O chamado pé-diabético é causado por infecções ou problemas na circulação nos membros inferiores. Úlceras, isquemia e trombose podem ocorrer quando as taxas de glicose permanecem altas e, se não forem tratadas a tempo, levar à amputação do membro.
Para orientar a população sobre os cuidados com os pés, uma equipe multiprofissional do Hospital Geral do Estado (HGE), composta por médicos vasculares, ortopedistas, enfermeiros, nutricionistas e educadores físicos, fará atendimento, neste sábado (12), das 14h às 18h, em frente ao cinema do Maceió Shopping, no bairro Mangabeiras, em Maceió.
A intenção é esclarecer as dúvidas mais comuns sobre as complicações com o inadequado controle da diabetes e indicar o tratamento mais eficaz. Aferição de pressão, teste de glicemia, avaliação médica, palestras e panfletos educativos serão ofertados na ocasião. O evento é uma parceria do HGE, a Endovasc e Sociedade Brasileira de Angiologia e Cirurgia Vascular (SBACV-AL).
De acordo com o cirurgião vascular, Cézar Ronaldo Alves, a Unidade de Cirurgia Vascular e Endovascular do HGE realiza, em média, 350 cirurgias por mês. Destas, cerca de 90% são em pacientes diabéticos e que já tiveram algum tipo de lesão nos pés.

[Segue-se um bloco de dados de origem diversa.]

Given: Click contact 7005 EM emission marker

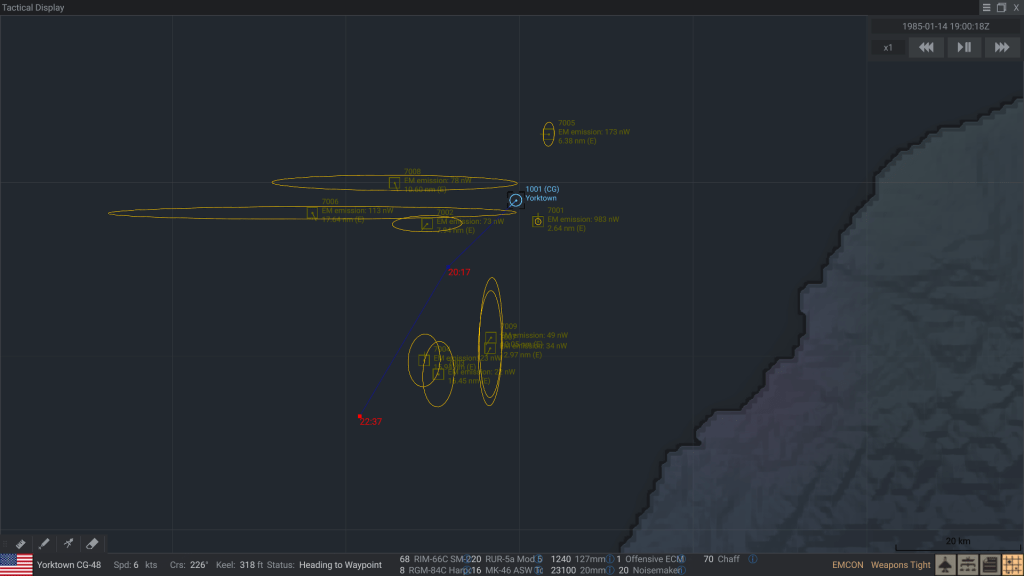Looking at the screenshot, I should pos(548,134).
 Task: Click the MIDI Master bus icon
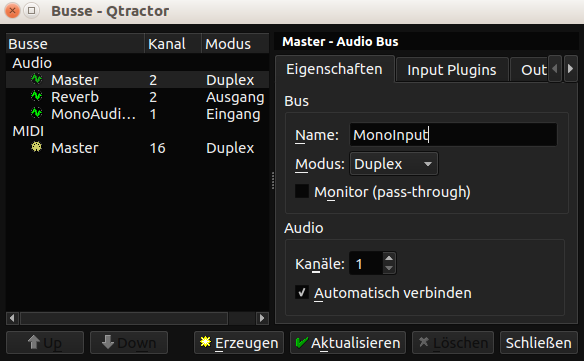click(x=36, y=147)
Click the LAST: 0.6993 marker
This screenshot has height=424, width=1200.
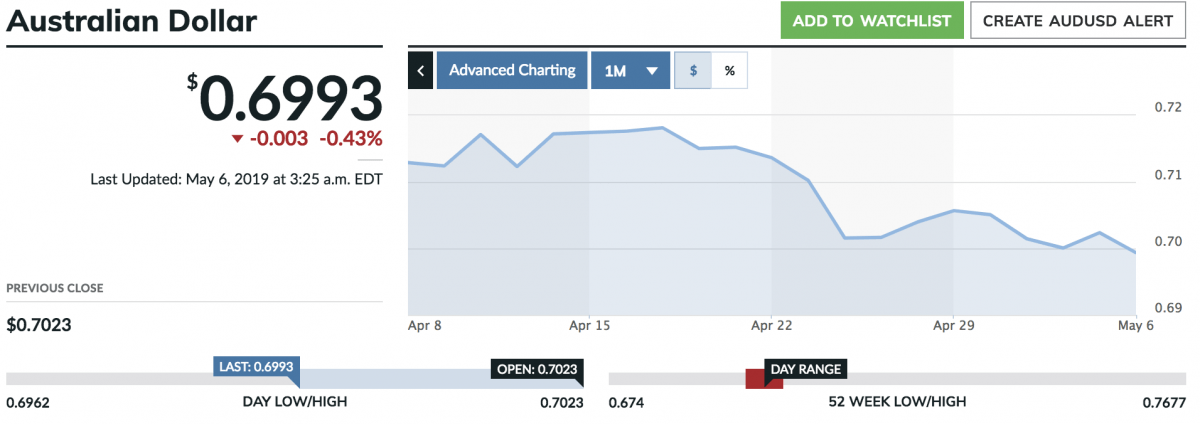[x=256, y=368]
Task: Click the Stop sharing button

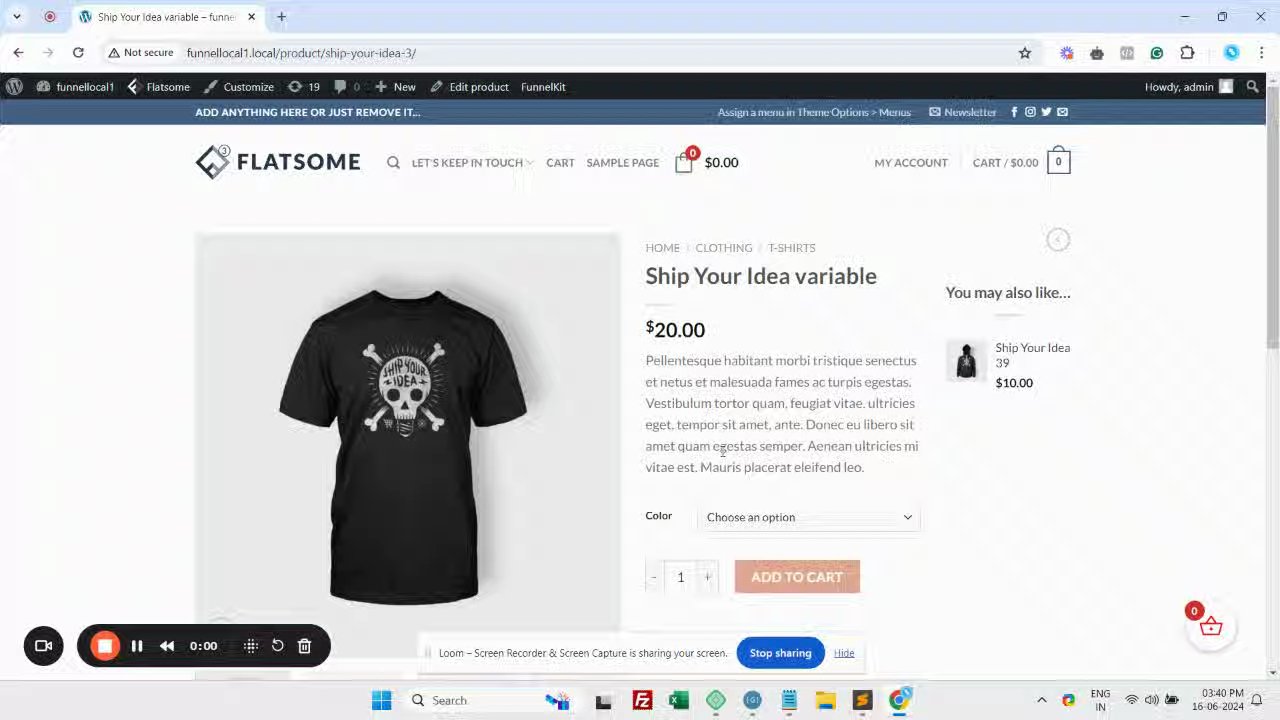Action: point(780,653)
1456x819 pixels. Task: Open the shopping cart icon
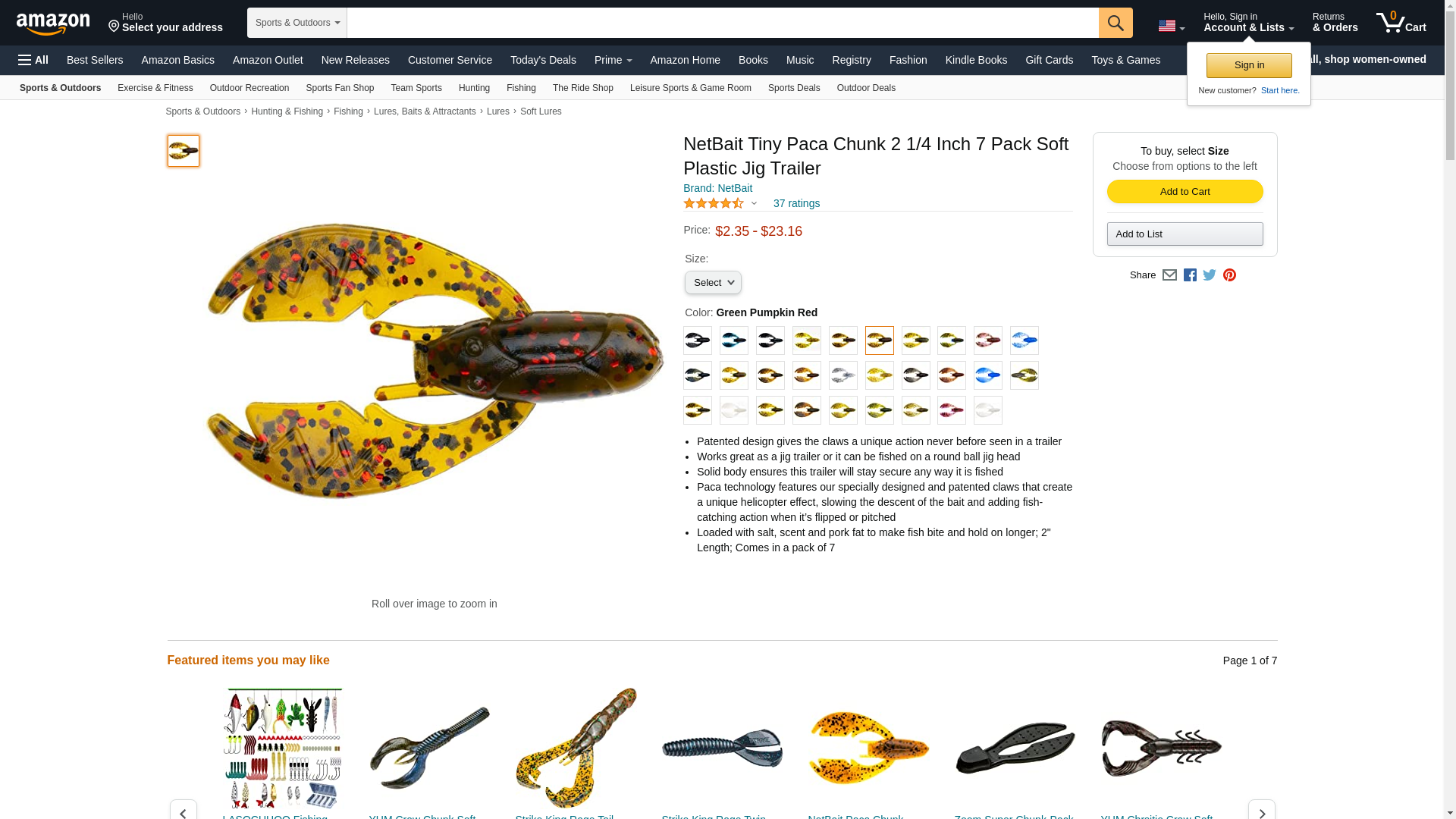[x=1401, y=23]
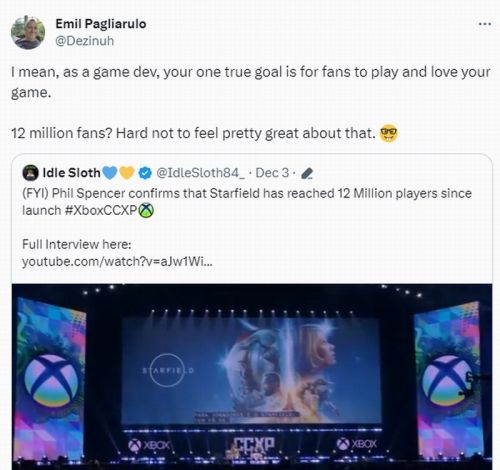Click the blue verified checkmark badge
This screenshot has width=500, height=470.
point(145,173)
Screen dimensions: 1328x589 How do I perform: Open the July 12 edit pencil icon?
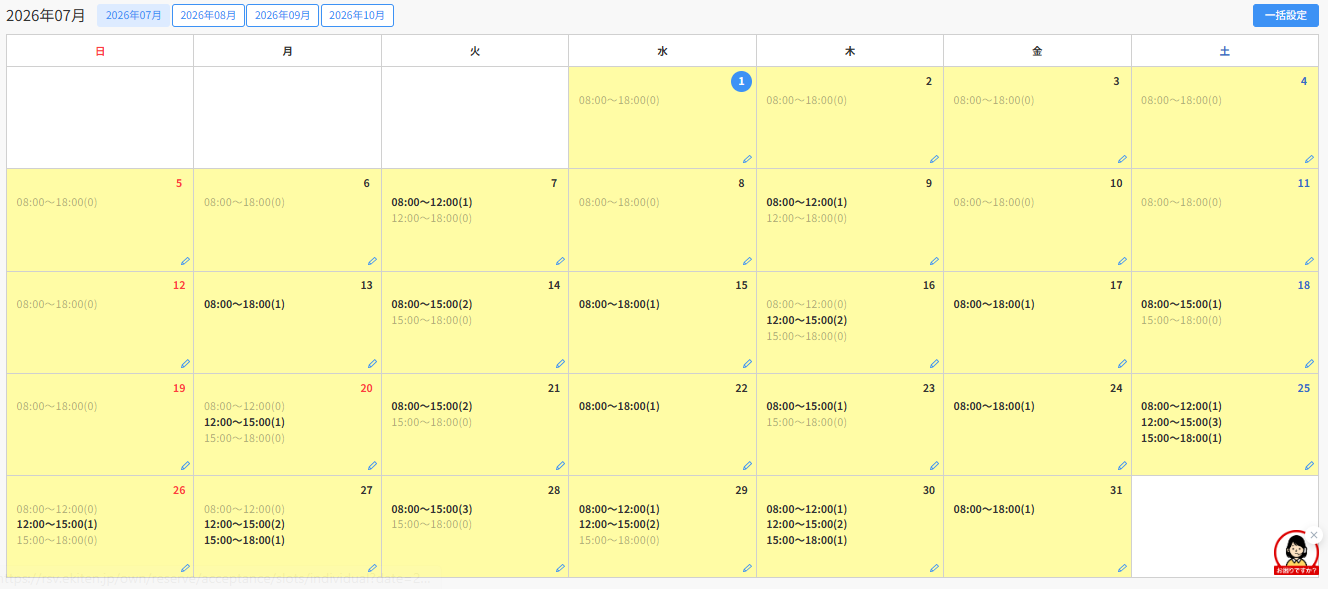[x=185, y=364]
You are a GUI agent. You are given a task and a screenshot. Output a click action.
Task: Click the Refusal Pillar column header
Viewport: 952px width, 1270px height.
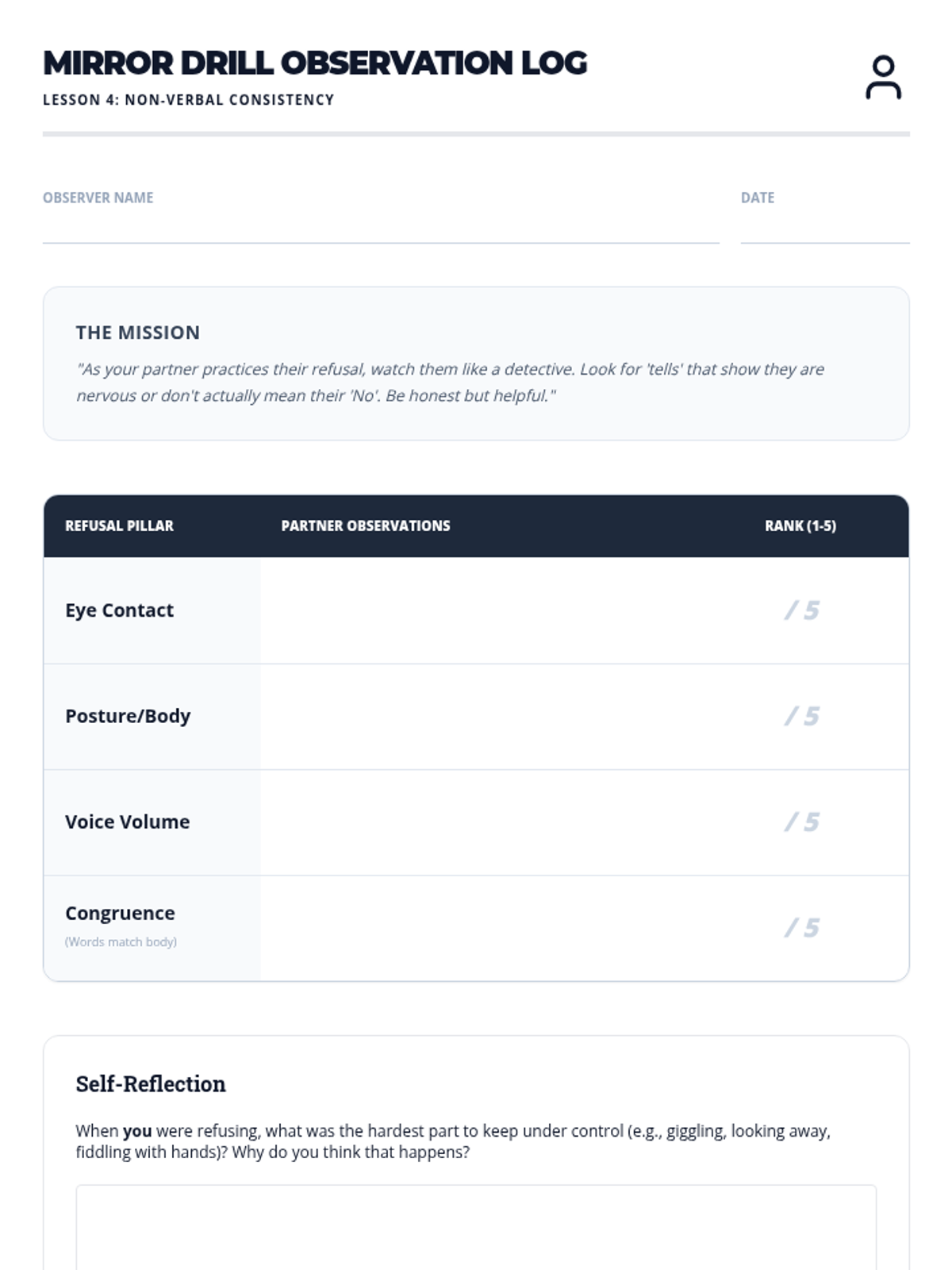119,525
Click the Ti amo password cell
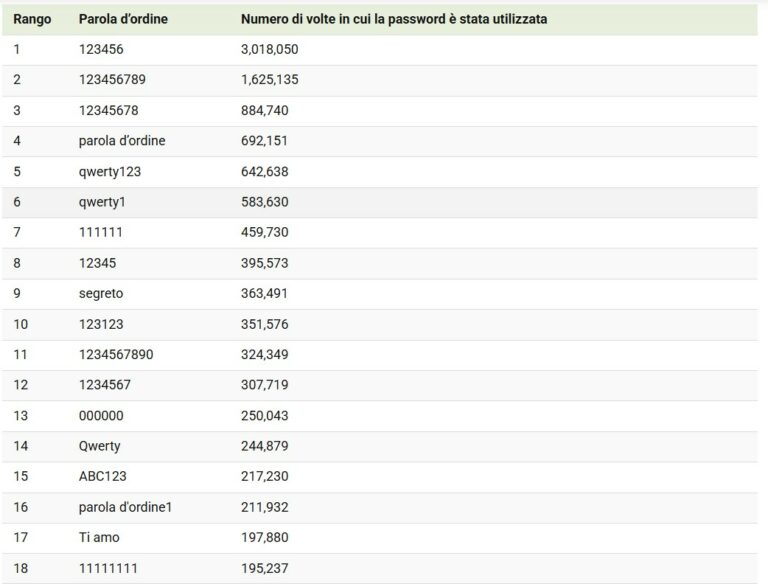Image resolution: width=768 pixels, height=584 pixels. [99, 537]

“Queremos evitar que os pacientes cheguem à unidade hospitalar já com os membros comprometidos. Esta ação é fundamental para informar a sociedade sobre os cuidados adequados para evitar a perda de membros do corpo”, salientou Cézar Ronaldo Alves.
Josué Medeiros, cirurgião vascular do hospital e um dos organizadores da ação, explicou que o pé diabético acontece quando a circulação sanguínea é deficiente e os níveis de glicemia são mal controlados.
“Qualquer ferimento nos pés deve ser tratado rapidamente para evitar complicações que possam levar à amputação do membro. É preciso ficar atento a ardor e dormências”, completou, ressaltando que o pé diabético é uma das complicações mais comuns do inadequado controle da diabetes.